Stored data:
*** Block opens ***

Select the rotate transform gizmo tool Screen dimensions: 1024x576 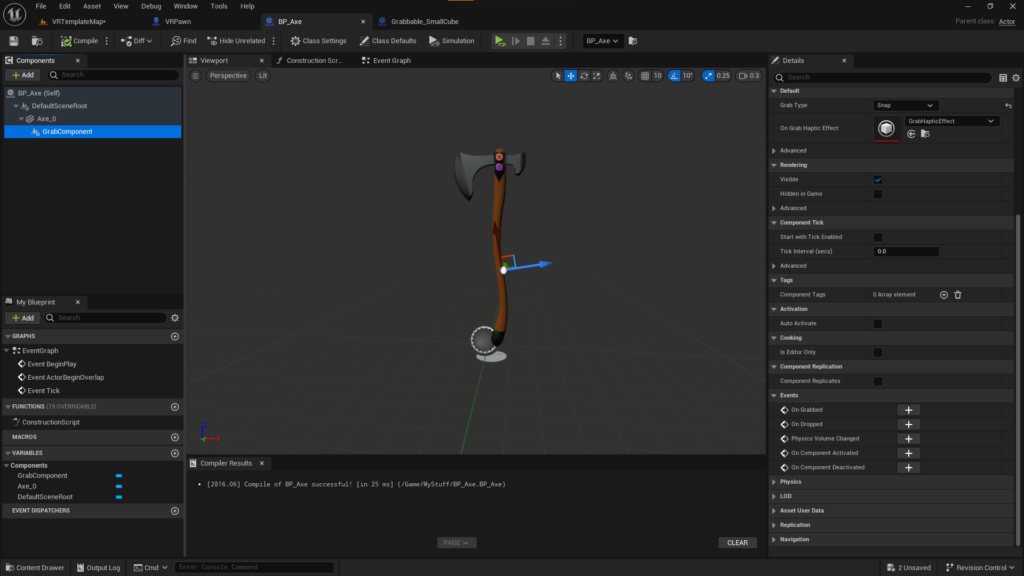(584, 76)
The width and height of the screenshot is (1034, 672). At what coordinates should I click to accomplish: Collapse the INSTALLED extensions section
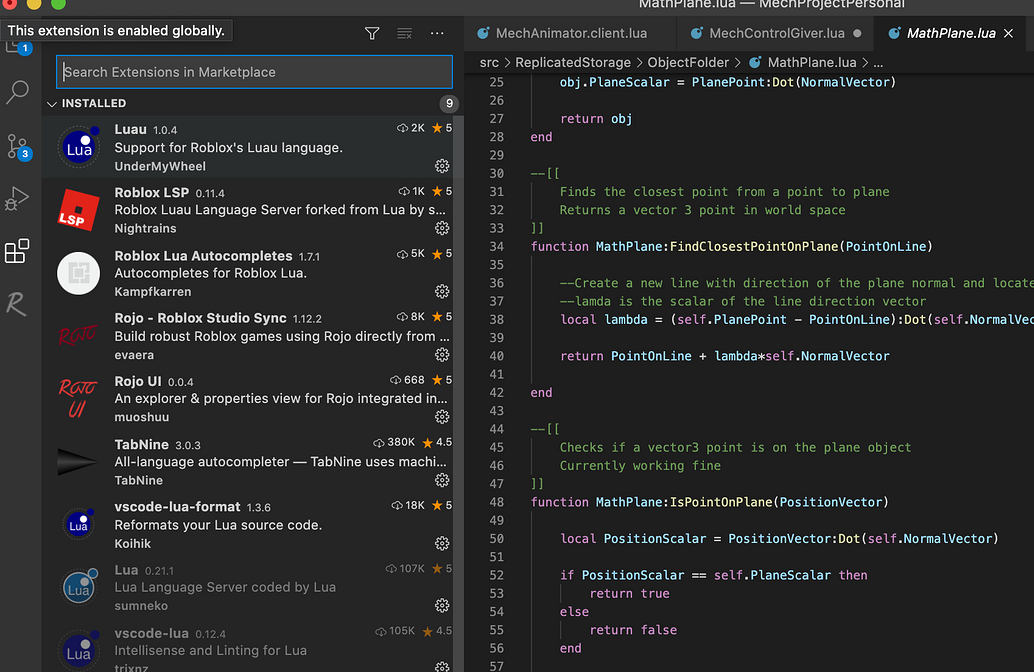coord(52,103)
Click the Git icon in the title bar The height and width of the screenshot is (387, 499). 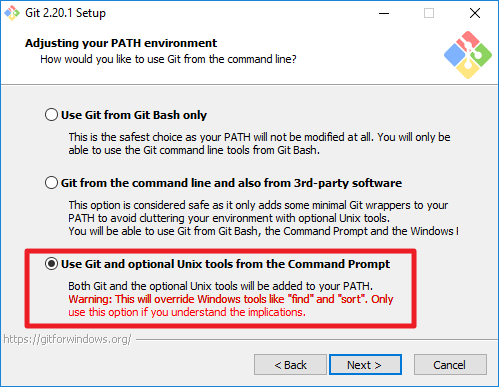[12, 13]
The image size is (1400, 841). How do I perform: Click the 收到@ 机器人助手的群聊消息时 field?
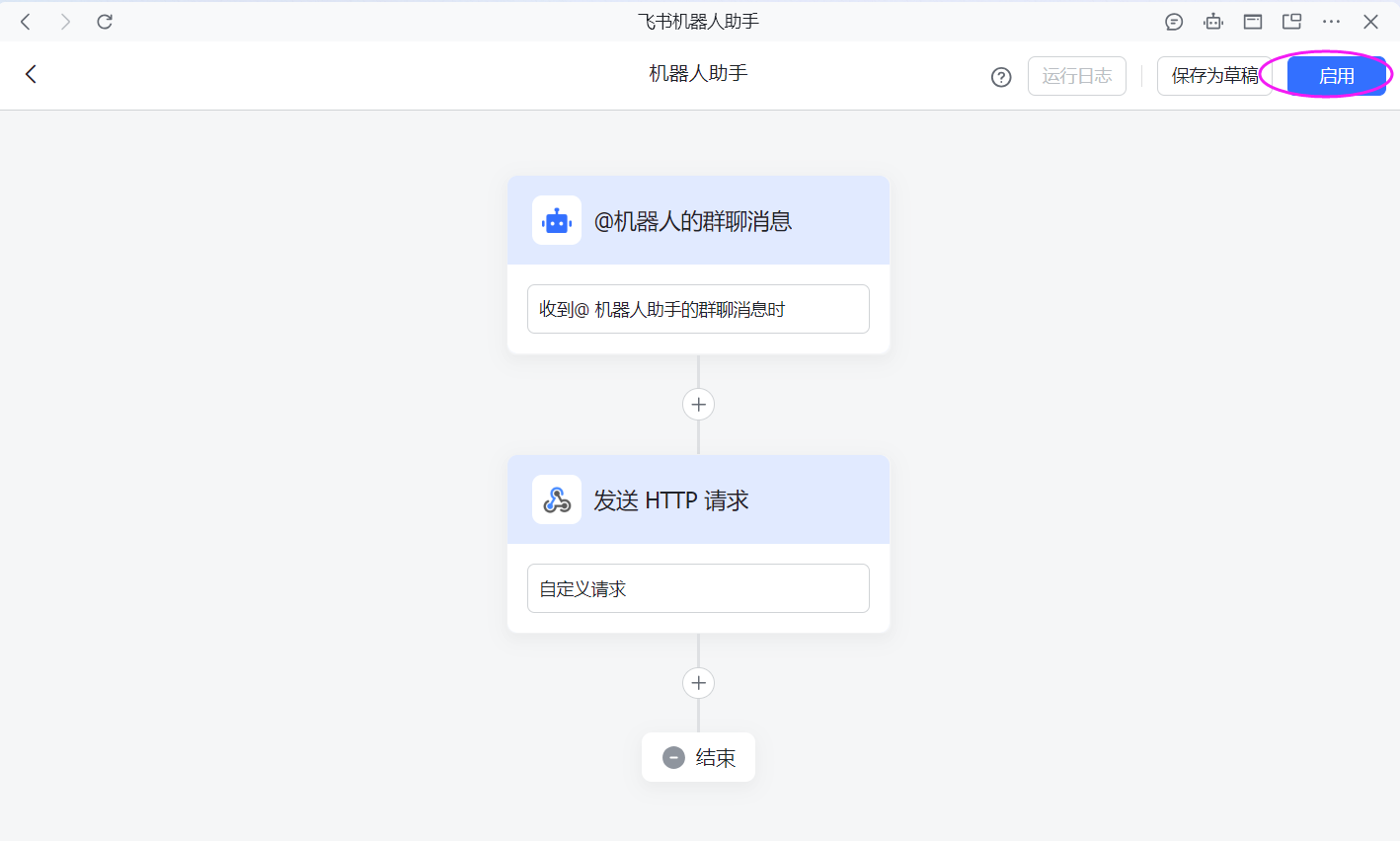point(698,309)
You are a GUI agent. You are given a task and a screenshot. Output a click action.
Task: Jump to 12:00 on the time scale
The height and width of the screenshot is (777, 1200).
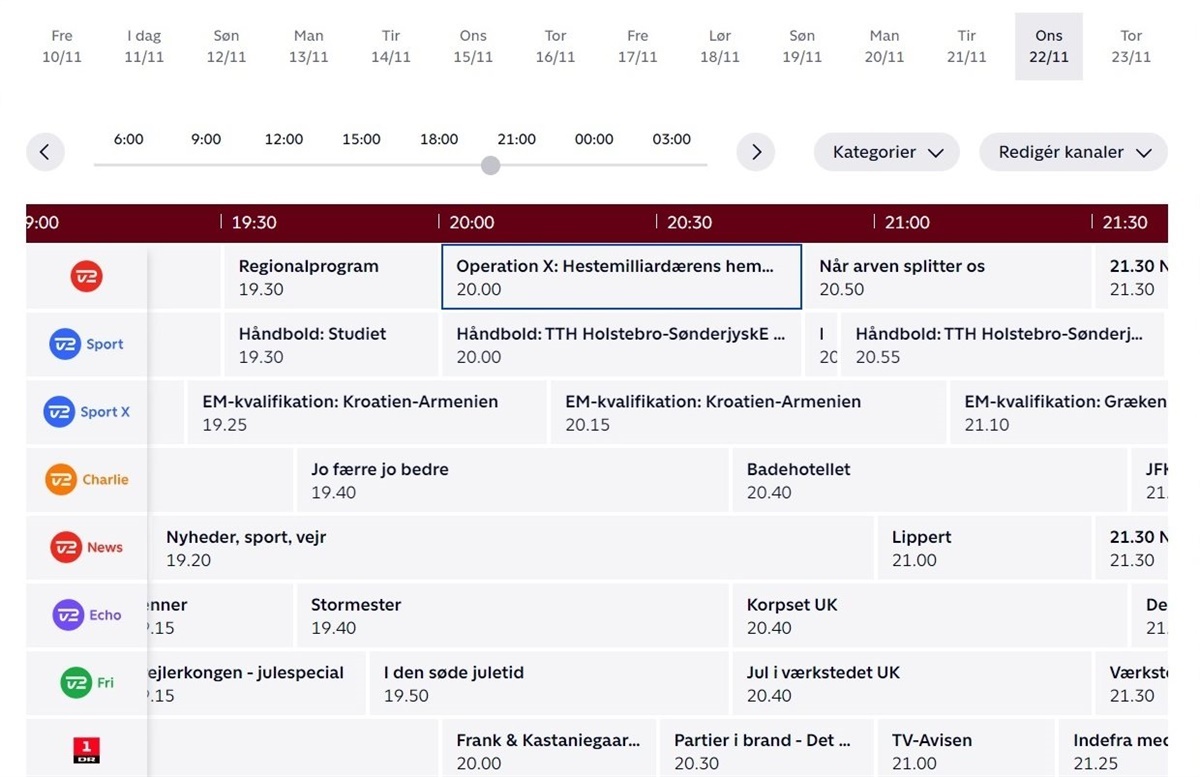(x=284, y=140)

*** Block closes ***

TASK DETAILS →
Please repeat exactly the lines from the one containing "The image size" through the last line of the records, both included, and leave out the pictures.

RESULT FOR THIS EXERCISE →
The image size is (1400, 841). How do I perform: Click the 收到@ 机器人助手的群聊消息时 field?
point(698,309)
You are a GUI agent. You are given a task and a screenshot. Output a click action.
Task: Jump to 12:00 on the time scale
The height and width of the screenshot is (777, 1200).
(x=284, y=140)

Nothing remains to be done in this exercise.